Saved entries
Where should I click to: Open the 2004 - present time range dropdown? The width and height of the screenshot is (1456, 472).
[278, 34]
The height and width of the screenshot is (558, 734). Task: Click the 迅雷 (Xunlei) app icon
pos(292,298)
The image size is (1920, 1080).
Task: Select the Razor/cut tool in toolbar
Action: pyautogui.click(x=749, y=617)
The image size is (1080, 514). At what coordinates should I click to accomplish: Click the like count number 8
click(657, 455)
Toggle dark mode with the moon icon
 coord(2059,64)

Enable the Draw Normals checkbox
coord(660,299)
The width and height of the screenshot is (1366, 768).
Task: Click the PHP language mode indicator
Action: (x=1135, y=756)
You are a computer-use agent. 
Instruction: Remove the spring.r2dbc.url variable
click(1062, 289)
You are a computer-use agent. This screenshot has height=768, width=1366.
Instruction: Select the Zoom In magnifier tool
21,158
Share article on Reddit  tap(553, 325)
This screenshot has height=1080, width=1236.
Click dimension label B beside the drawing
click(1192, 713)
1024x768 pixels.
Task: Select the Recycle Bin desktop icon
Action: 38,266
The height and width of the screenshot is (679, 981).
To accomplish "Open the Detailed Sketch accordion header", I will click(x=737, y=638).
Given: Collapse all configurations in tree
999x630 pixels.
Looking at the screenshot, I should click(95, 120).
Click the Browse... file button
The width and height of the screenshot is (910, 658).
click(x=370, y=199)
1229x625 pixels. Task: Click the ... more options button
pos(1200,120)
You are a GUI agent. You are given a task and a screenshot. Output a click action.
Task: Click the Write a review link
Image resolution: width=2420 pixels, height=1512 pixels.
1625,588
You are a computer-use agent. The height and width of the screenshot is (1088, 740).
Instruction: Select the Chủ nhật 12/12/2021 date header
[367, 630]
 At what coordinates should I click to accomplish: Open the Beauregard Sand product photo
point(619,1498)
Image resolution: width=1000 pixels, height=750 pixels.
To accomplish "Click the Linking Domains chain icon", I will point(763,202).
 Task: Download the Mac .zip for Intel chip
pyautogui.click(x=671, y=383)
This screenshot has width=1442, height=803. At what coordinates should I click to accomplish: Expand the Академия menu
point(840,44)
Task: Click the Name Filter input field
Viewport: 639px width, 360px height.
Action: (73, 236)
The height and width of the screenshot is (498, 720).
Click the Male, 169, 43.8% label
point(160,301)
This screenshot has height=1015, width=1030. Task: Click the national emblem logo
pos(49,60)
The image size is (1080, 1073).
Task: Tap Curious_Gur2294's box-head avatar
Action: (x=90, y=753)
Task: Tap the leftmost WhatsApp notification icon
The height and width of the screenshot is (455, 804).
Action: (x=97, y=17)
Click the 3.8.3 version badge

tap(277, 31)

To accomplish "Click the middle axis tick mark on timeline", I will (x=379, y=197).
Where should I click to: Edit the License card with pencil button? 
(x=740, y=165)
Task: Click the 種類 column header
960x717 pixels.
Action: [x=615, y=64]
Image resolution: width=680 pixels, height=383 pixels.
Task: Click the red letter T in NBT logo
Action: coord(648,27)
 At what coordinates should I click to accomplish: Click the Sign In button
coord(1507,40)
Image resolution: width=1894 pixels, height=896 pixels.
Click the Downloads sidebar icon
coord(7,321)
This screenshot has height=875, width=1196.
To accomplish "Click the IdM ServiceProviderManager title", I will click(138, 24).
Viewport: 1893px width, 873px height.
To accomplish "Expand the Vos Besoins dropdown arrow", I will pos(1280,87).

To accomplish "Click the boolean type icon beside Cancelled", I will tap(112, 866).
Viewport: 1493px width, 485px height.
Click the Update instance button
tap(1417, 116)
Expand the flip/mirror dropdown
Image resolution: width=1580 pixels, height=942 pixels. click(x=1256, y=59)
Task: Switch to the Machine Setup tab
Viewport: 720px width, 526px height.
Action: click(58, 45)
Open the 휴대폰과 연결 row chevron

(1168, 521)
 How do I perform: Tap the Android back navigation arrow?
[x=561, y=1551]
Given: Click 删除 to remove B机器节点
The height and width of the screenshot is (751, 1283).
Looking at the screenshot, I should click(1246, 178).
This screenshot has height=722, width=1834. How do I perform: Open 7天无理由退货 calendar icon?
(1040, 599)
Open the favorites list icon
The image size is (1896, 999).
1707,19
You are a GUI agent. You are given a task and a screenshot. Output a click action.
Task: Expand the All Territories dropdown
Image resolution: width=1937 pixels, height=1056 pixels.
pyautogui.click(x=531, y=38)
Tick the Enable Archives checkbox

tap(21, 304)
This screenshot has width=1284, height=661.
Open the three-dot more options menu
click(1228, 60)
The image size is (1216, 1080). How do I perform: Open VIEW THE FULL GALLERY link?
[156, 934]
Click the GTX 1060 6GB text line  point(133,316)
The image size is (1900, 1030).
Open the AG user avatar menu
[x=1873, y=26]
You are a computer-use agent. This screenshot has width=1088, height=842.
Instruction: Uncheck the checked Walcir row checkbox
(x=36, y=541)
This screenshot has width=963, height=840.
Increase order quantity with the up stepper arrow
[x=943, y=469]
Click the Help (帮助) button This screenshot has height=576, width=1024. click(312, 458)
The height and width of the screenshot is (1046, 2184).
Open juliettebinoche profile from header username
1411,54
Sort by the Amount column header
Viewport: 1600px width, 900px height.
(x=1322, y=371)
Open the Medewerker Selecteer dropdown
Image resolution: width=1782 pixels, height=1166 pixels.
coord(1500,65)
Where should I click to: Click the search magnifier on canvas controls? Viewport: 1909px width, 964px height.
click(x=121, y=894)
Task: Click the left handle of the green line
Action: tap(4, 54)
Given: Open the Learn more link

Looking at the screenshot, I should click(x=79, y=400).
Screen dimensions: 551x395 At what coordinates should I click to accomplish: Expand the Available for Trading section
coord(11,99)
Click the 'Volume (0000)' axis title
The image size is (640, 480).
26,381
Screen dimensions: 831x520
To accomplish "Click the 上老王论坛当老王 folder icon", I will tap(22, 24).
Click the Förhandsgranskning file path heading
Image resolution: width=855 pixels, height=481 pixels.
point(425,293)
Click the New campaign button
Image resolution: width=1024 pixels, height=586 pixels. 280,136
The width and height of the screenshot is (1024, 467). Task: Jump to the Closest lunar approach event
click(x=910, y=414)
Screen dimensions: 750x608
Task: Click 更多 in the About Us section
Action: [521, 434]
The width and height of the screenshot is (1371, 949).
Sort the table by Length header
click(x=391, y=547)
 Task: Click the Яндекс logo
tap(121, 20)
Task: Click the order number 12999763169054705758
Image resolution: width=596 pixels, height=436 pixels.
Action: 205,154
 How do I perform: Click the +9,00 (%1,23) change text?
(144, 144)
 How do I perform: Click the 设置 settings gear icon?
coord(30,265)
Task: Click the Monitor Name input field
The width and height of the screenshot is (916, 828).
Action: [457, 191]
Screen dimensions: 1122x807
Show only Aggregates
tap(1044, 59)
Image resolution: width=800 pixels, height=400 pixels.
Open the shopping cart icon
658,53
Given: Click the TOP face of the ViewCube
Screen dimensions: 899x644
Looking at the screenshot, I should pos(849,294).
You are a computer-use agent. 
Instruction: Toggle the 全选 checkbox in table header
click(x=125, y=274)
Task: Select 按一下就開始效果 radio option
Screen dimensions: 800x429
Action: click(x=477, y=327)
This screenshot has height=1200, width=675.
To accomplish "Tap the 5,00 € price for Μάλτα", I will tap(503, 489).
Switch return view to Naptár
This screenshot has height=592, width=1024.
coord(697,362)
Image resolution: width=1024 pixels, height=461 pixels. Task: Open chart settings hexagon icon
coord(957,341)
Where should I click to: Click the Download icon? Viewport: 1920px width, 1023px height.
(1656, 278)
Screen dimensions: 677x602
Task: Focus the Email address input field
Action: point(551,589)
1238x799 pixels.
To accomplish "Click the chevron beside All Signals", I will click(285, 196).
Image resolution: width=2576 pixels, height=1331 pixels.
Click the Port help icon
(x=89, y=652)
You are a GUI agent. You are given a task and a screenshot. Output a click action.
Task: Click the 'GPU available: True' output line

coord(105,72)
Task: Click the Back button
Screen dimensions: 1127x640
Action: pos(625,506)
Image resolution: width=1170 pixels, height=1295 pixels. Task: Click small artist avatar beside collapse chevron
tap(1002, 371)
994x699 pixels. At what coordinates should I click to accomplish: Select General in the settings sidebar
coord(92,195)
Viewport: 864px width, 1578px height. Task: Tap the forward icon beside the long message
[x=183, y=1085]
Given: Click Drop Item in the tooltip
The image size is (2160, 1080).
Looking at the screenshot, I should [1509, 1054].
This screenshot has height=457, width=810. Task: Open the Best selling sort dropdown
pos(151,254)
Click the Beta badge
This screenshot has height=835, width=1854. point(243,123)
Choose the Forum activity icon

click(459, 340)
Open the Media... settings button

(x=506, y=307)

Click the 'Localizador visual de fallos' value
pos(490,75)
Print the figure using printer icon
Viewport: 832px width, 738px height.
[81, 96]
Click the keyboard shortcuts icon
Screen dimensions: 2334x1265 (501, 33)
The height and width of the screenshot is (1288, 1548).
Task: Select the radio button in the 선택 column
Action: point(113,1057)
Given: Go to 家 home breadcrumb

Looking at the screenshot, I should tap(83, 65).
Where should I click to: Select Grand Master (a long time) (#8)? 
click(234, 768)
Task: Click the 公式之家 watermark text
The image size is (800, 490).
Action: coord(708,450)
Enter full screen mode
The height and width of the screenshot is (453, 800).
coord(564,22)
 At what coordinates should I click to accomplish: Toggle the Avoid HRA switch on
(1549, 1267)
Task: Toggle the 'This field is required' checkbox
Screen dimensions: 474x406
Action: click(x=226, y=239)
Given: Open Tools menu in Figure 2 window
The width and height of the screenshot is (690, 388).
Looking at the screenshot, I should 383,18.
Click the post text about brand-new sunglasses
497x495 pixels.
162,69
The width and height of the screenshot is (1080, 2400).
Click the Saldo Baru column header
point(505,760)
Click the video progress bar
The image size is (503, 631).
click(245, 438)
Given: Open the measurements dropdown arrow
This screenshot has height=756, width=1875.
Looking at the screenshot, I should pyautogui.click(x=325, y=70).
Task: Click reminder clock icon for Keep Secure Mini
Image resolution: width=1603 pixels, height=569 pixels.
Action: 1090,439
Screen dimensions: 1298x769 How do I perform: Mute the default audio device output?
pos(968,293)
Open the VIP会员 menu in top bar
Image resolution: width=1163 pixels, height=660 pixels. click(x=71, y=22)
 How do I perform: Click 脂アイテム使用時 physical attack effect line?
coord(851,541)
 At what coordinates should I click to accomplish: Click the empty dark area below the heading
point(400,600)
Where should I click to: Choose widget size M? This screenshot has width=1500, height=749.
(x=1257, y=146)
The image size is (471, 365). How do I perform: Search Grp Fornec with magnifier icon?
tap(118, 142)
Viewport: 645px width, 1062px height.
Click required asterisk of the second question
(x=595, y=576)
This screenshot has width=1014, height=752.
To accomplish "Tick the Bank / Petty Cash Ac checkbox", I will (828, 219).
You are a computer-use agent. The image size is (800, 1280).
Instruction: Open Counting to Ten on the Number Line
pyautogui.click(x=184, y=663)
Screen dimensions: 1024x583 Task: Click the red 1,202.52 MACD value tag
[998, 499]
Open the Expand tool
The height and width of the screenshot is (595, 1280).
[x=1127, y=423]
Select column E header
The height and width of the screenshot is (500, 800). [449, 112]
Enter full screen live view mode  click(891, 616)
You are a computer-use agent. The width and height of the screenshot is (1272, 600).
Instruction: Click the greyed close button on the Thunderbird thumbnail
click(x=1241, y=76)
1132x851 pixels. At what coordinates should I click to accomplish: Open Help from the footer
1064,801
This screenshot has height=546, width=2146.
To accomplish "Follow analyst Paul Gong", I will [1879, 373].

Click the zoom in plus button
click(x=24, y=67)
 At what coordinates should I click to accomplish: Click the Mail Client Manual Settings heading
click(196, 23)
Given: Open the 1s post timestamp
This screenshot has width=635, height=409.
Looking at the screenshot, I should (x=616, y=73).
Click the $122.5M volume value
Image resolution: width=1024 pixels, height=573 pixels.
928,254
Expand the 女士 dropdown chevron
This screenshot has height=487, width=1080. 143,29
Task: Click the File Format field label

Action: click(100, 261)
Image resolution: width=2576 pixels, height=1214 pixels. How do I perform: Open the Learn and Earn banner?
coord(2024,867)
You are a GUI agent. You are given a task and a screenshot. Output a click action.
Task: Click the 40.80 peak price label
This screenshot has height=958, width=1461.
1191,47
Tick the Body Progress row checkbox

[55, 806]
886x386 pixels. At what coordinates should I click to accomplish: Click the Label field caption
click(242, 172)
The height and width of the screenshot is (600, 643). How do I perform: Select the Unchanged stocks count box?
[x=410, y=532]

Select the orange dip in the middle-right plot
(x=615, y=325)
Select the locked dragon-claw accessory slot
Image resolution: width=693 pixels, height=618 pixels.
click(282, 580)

• [TASK DIRECTIONS]: The lines above starting at the one that contains "The image size is (1896, 999)." and ending at the one that contains "has width=1088, height=842." must be transcribed exactly, and no other lines may appear.

• [EXERCISE RESPONSE]:
The image size is (1896, 999).
1707,19
You are a GUI agent. You are given a task and a screenshot. Output a click action.
Task: Expand the All Territories dropdown
Image resolution: width=1937 pixels, height=1056 pixels.
pyautogui.click(x=531, y=38)
Tick the Enable Archives checkbox

tap(21, 304)
This screenshot has width=1284, height=661.
Open the three-dot more options menu
click(1228, 60)
The image size is (1216, 1080). How do I perform: Open VIEW THE FULL GALLERY link?
[156, 934]
Click the GTX 1060 6GB text line  point(133,316)
The image size is (1900, 1030).
Open the AG user avatar menu
[x=1873, y=26]
You are a computer-use agent. This screenshot has width=1088, height=842.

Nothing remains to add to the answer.